‘We Found It in Bubble Wrap’: A 17th-Century Tiepolo Drawing Has Been Rediscovered in the Attic of a Historic U.K. Manor
The forgotten drawing from Weston Hall will be auctioned by Dreweatts in November.
A rare Giovanni Battista Tiepolo work on paper has been rediscovered in the attic of Weston Hall, a historic U.K. home—and could fetch as much as £200,000 ($270,000) at an auction of the Sitwell family’s belongings.
The pen-and-ink drawing, titled A Large Group of Punchinelli, is expected to be one of the highlights of the upcoming sale “Weston Hall and the Sitwells: A Family Legacy” sale at Dreweatts auction house in Donnington Priory, Newbury, about an hour outside London, reports the BBC. The two-day auction will run November 16–17.
“House sales like these are very rare in today’s market,” Joe Robinson, Dreweatts’s head of house sales and private collections, told Artnet News in an email. “The collection has provenances which stretch back 300 years and has never really been bought or sold. All items in the sale came to Weston through inheritance, they have stayed there and have rarely been seen by the public—it is like opening a time capsule for the first time.”
The family had been in talks with Dreweatts for nearly 20 years, so they had a good sense of the value of the various treasures accumulated over the past three centuries—but no one knew about the Tiepolo, which had lain forgotten for decades.

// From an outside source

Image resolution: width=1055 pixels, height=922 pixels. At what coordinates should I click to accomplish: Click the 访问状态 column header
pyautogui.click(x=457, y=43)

“The drawing was purchased by my great uncle Osbert Sitwell in the great Henry Oppenheimer sale at Christie’s in 1936. No one seemed to know where it was, or even give it a second thought, until one day last year when we were sorting through the many attics of Weston,” Henrietta Sitwell told Artnet News in an email. “We found it wrapped in bubble wrap, leaning against the wall.”
A former art history student, Sitwell instantly recognized the piece’s importance. The drawing depicts a group of Punchinelli, a stock character in Neapolitan puppetry that became popular in the 17th century. (Punchinello later evolved into Britain’s anglicized Punch of Punch and Judy.) Although undated, the drawing is further distinguished by its delicate sense of line and even washes of ink, hallmarks of Tiepolo’s mature style.
“Tiepolo is known for decorative schemes in churches and palazzos, but he was fascinated by Punchinello and drew the subject throughout his career,” Brandon Lindberg, the house’s head of British and European pictures, told Artnet News in an email. “This is one of the largest and most elaborate drawings he produced. The most comparable example to come up for sale sold in New York in 2013 for $542,500.”
Although the auction house wasn’t expecting such an important drawing to turn up at Weston Hall, the family—which includes the journalist and “MasterChef” judge William Sitwell and the famed poet Dame Edith Sitwell in its lineage—is known for its collective passions for collecting, writing, and creating.
“Osbert was a visionary collector and exhibited many modern masters, such as Modigliani, in London for the very first time,” Lindberg noted. “Walking through the attics was like uncovering an Egyptian tomb, with wonderful things emerging from layers of dust,” Robinson added.
Other significant works in the auction include portraits by Thomas Lawrence, photographs by Cecil Beaton, 18th-century first editions by authors such as John Milton, and one of as few as 10 surviving copies of the Ottoman Atlas, the first large-folio world atlas printed in the Middle East, from 1803–04.
But even amid the many pieces of art and furniture accumulated on the property over the years, a discovery like the Tiepolo stood out.
“It was thrilling to think that such a captivating and important work of art by such a revered Old Master was just lying there, gathering dust over the years,” Sitwell said.
“Weston Hall and the Sitwells: A Family Legacy” will be on view Dreweatts in Donnington Priory, November 10–15, 2021.